The mean follow-up of 3.6 months in our study is relatively short and the incidence of ASF might even be higher with longer follow-up. However, most ASF usually occur within the first 3 months after BKP [12, 18, 19, 28], the vast majority of the BKP-associated ASFs should, therefore, be included in our study sample. One of the main reasons for considering early follow-ups was the goal to minimize the basic influences of patient’s primary disease such as osteoporosis on the incidence of ASFs.
Also, the analysis did not include data on bone mineral density (BMD) and data on sagittal alignment, as it was not part of the SSR dataset. Impaired sagittal balance may potentially be associated with a mechanical risk of further fractures.

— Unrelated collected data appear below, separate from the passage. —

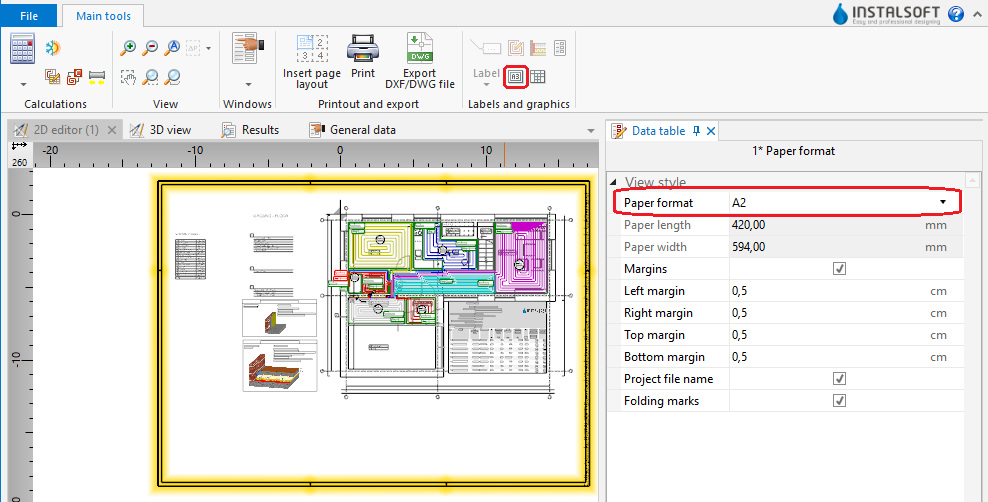Open the Results tab
The image size is (988, 502).
tap(259, 130)
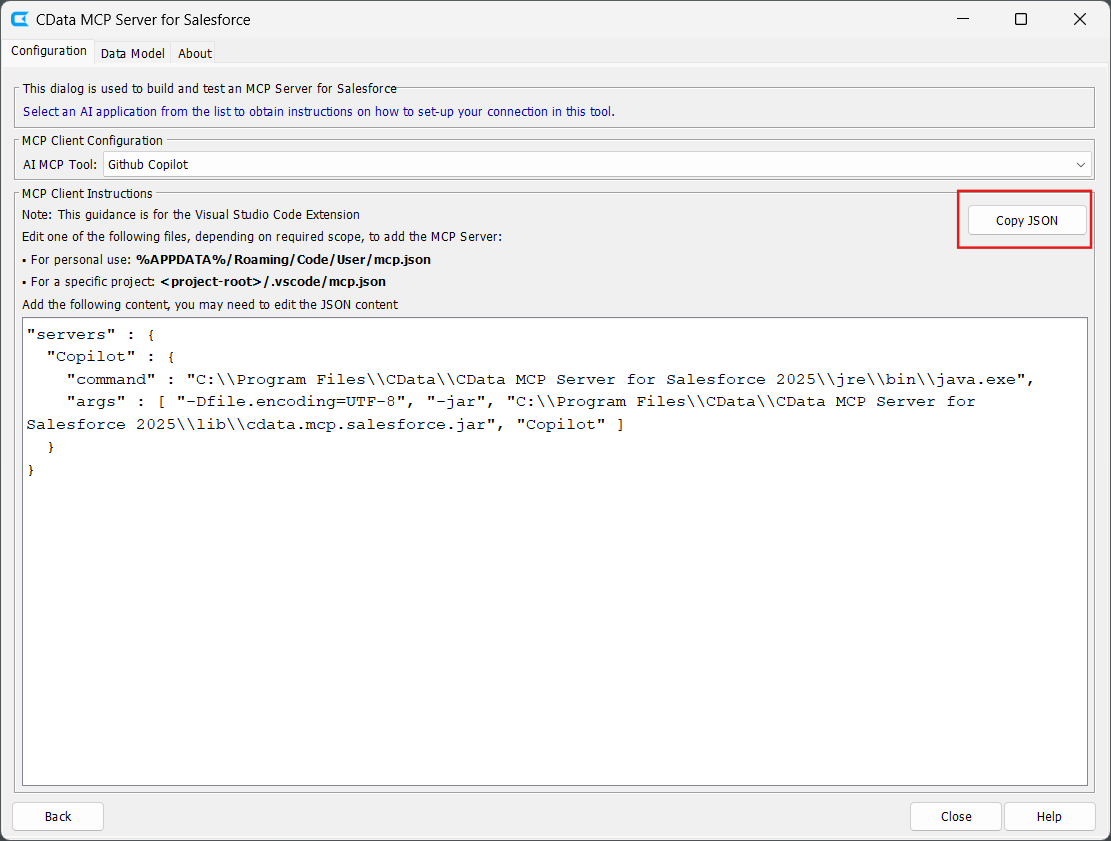The image size is (1111, 841).
Task: Click the %APPDATA% personal use path text
Action: coord(283,259)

Finally, the registry uses predefined categories for pre- or postoperative segmental kyphosis, which were grouped into four categories for the current analysis. The relation between the segmental kyphosis at follow-ups and occurrence of ASF could be more accurately studied in linear multivariate regression models considering kyphosis angle as a continuous variable.

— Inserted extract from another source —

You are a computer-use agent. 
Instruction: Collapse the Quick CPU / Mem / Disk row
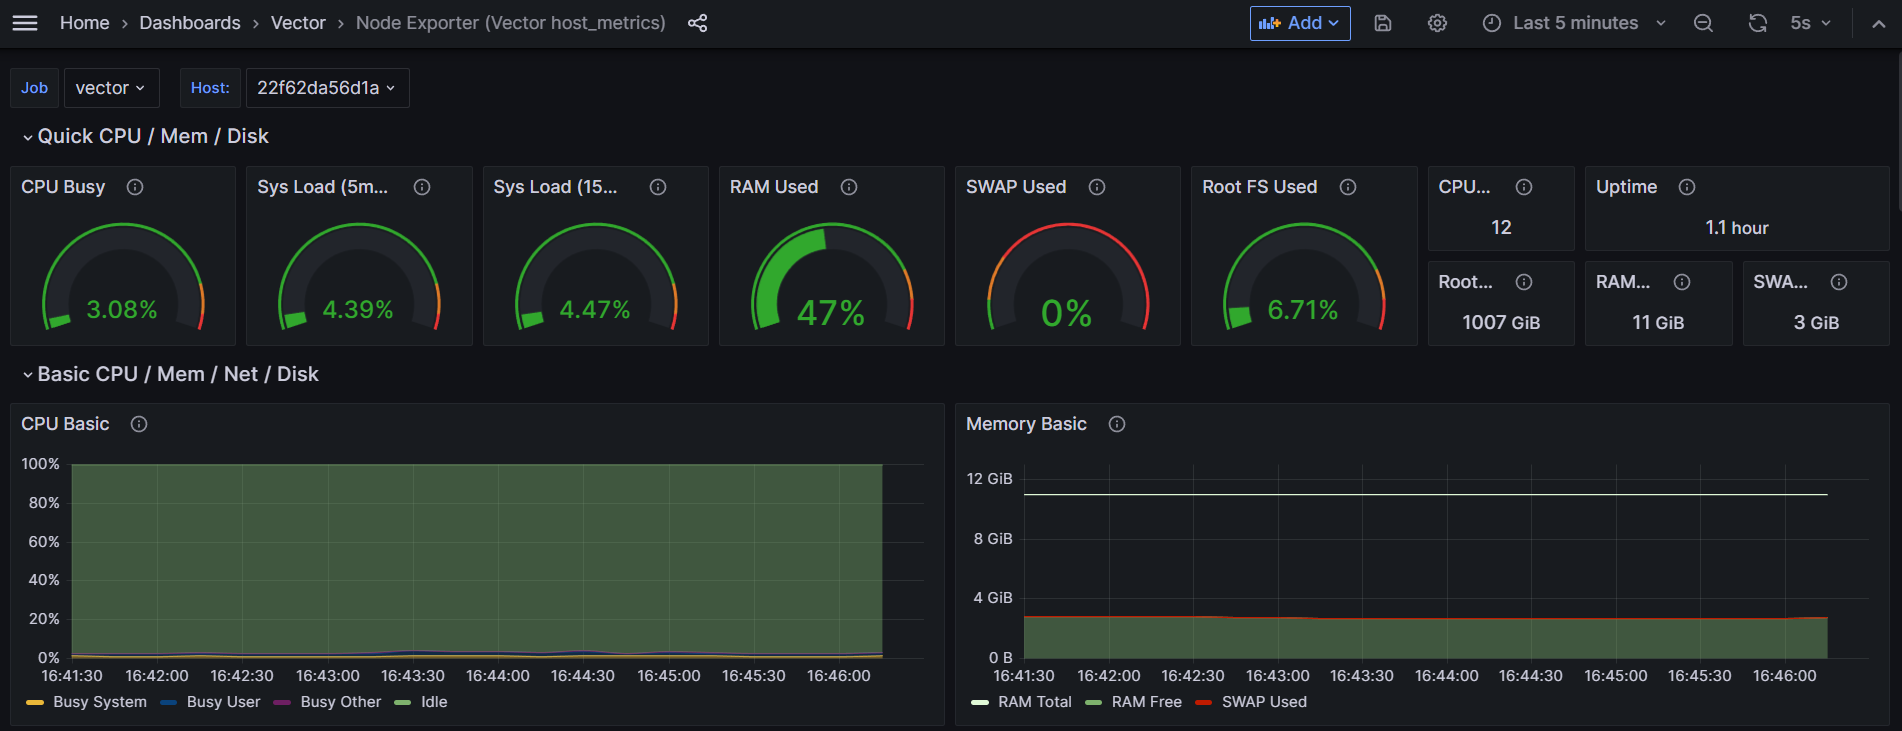pyautogui.click(x=152, y=136)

On the other hand, this is the first study of ASF after BKP based on a national registry, and thus less dependent on a single treating institution or individual surgeon and related experience. The real-life data enable a more objective analysis with higher external validity, which is the major strength of the current study. Furthermore, the analysis contains the so far largest collective of patients treated with BKP for osteoporotic VCF.

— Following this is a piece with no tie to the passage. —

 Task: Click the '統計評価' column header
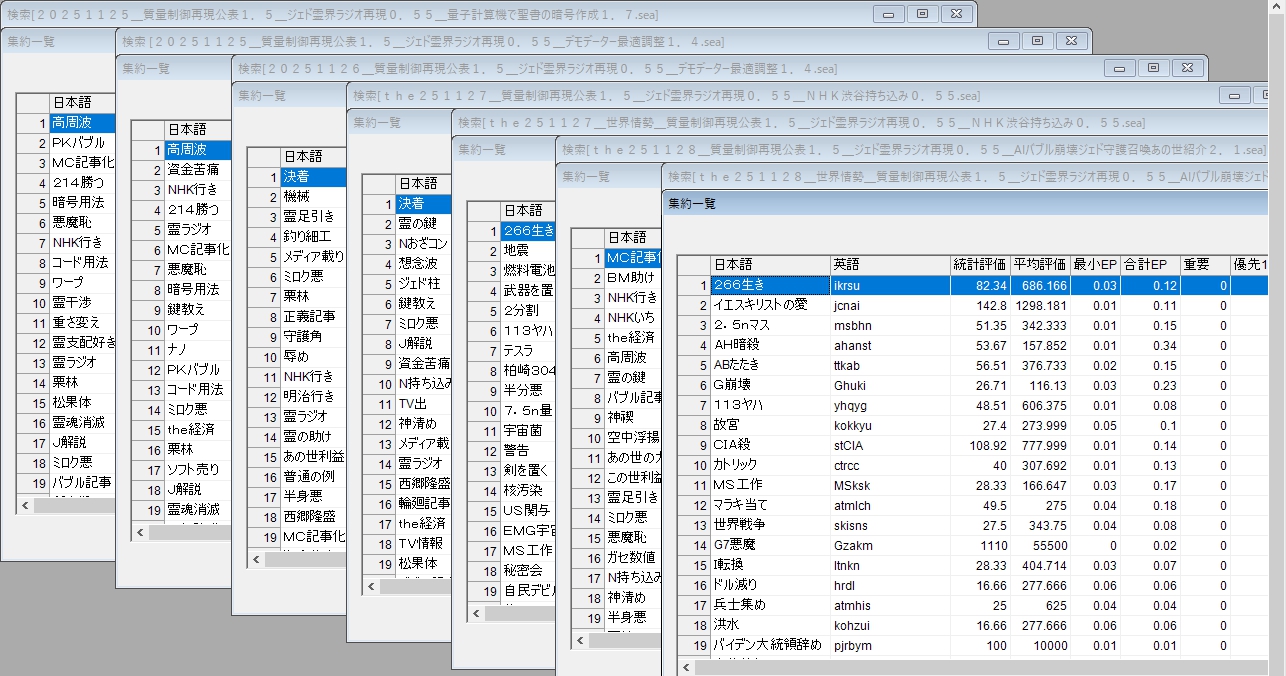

A preoperative segmental kyphotic angle >30°, rheumatoid arthritis and cardiovascular disease are significantly associated with an early ASF and increased back pain after BKP in patients with mono-segmental osteoporotic insufficiency fractures. Controlled trials are required to compare non-surgical treatment and BKP regarding their incidence of ASFs.
We are thankful to the Swiss Spine Society and the SWISSspine registry group who made this research possible by populating the database with their valuable and much appreciated entries. The Kyphoplasty group contributing data to the current study is comprised of the following surgeons (in order of case contribution): Michael Schüler (n = 44), Thomas Forster (n = 38), Gianluca Maestretti (n = 26), Urs Mueller (n = 23), Stefan Schären (n = 23), Max Aebi (n = 20), Markus Kröber (n = 19), Bruno Beele (n = 16), Ivan Broger (n = 16), Friedrich Sgier (n = 16), Martin Blay (n = 13), Ulrich Berlemann (n = 11), Thomas Lutz (n = 11), Christian Etter (n = 10), Christian Bärlocher (n = 8), Christoph Binkert (n = 8), Patrick Moulin (n = 7), Fabrice Külling (n = 6), Stefan Kunz (n = 5), Thomas Markwalder (n = 5), Uwe Schwarz (n = 5), Bijan Cheikh-Sarraf (n = 4), Bernhard Jeanneret (n = 4), Marc Morard (n = 4), Enrico Tessitore (n = 4)Oliver Hausmann (n = 3), Karen Heimberger (n = 3), Philip Otten (n = 3), Michael Payer (n = 3), Andreas Schirm (n = 3), Christof Hamburger (n = 2), Thomas M. Stoll (n = 2), Kristof Van Dommelen (n = 2), Martin Baur (n = 1), Michael Heinzelmann (n = 1), Knutti Oliver (n = 1), Rosa Martinez (n = 1), Aymen Ramadan (n = 1), Othmar Schwarzenbach (n = 1), Oliver Vernet (n = 1), Guido Wanner (n = 1).
Conflict of interest
The authors, or any member of their family, did not have any conflict of interest or financial support related to the subject of this article.